Description of the task — Return, exactly as written, every line from the first line of the data below through the line that contains "The width and height of the screenshot is (1269, 952).".

------------------------

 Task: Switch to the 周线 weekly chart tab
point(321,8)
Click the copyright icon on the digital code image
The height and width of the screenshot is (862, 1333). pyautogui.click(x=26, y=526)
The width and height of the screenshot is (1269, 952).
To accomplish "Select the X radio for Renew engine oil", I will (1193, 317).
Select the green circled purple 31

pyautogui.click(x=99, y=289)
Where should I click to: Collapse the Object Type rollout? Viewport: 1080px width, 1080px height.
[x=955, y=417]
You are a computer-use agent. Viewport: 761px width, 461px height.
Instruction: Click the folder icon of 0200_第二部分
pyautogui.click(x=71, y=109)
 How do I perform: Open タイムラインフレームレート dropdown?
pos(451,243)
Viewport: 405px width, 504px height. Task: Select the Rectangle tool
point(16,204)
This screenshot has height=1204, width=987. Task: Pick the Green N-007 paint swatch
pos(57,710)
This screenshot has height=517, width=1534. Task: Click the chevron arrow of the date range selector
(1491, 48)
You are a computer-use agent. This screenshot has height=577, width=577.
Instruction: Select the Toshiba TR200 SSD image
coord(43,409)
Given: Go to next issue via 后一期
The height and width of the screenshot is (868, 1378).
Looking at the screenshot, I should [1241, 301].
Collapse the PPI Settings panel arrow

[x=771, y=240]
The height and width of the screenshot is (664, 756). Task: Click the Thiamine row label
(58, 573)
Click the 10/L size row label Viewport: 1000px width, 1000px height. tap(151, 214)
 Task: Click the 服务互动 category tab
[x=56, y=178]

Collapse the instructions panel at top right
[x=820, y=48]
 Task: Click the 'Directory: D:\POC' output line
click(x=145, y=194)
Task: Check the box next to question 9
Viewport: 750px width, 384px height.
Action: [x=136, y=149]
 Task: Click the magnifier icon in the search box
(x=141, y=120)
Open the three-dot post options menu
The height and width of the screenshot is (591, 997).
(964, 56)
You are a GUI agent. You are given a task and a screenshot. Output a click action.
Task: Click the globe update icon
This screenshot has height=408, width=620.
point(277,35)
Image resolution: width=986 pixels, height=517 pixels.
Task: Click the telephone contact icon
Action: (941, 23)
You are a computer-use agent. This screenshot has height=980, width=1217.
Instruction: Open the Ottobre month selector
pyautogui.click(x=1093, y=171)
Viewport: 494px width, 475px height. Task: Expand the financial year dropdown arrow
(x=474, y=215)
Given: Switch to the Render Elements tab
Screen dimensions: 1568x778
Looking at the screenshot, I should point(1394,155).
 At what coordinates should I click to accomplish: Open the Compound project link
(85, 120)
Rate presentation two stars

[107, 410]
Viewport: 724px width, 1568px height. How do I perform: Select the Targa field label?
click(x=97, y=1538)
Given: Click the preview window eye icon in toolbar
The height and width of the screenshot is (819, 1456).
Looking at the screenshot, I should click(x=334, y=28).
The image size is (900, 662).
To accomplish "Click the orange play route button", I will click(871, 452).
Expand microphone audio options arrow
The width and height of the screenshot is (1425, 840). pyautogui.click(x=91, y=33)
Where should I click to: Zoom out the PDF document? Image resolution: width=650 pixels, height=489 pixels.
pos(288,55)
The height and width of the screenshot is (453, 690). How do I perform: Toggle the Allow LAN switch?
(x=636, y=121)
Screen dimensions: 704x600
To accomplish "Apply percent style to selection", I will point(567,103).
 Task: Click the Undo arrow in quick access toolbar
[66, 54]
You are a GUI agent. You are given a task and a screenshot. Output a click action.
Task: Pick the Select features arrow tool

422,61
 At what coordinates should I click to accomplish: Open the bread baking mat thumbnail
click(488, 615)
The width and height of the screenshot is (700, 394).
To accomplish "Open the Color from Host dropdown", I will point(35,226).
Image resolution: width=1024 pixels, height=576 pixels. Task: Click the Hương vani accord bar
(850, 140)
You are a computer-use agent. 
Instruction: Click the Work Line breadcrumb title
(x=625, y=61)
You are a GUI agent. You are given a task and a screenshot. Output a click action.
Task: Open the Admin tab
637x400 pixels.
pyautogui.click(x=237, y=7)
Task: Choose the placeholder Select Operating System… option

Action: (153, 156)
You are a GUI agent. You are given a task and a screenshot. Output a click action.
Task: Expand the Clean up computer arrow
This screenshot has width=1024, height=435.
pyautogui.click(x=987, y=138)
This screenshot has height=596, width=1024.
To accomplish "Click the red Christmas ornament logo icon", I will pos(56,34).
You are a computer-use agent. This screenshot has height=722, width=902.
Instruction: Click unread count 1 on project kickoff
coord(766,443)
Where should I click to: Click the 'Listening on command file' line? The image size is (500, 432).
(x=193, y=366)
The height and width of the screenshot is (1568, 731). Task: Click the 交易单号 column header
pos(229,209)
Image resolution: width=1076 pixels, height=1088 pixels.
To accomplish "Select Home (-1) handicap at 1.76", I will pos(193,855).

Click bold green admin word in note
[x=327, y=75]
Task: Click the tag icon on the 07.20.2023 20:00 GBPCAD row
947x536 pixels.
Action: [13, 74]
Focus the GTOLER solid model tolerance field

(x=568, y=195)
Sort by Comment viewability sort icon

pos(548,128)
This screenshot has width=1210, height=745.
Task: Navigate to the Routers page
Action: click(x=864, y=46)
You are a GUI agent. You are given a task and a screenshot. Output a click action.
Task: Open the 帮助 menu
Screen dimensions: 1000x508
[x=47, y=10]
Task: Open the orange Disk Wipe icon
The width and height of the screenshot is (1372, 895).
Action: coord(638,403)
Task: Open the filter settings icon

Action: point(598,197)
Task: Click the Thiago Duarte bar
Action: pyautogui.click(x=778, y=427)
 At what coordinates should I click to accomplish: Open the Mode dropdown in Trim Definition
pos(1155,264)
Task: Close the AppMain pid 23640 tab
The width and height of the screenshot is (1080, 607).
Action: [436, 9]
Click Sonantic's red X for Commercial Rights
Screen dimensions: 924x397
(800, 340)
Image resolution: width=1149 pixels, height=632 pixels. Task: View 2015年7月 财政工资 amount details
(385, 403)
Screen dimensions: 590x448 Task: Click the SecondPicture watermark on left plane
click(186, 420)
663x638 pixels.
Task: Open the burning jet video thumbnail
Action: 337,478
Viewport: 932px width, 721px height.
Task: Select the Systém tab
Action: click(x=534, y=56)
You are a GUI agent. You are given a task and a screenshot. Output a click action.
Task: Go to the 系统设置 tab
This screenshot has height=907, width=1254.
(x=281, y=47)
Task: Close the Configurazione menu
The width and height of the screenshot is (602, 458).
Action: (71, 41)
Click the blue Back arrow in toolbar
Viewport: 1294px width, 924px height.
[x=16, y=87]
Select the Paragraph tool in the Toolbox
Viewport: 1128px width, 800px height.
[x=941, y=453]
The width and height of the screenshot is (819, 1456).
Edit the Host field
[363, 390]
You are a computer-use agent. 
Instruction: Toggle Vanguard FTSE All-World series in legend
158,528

------------------------

Answer for this exercise —
 Task: Switch to the 周线 weekly chart tab
point(321,8)
Click the copyright icon on the digital code image
The height and width of the screenshot is (862, 1333). pyautogui.click(x=26, y=526)
The width and height of the screenshot is (1269, 952).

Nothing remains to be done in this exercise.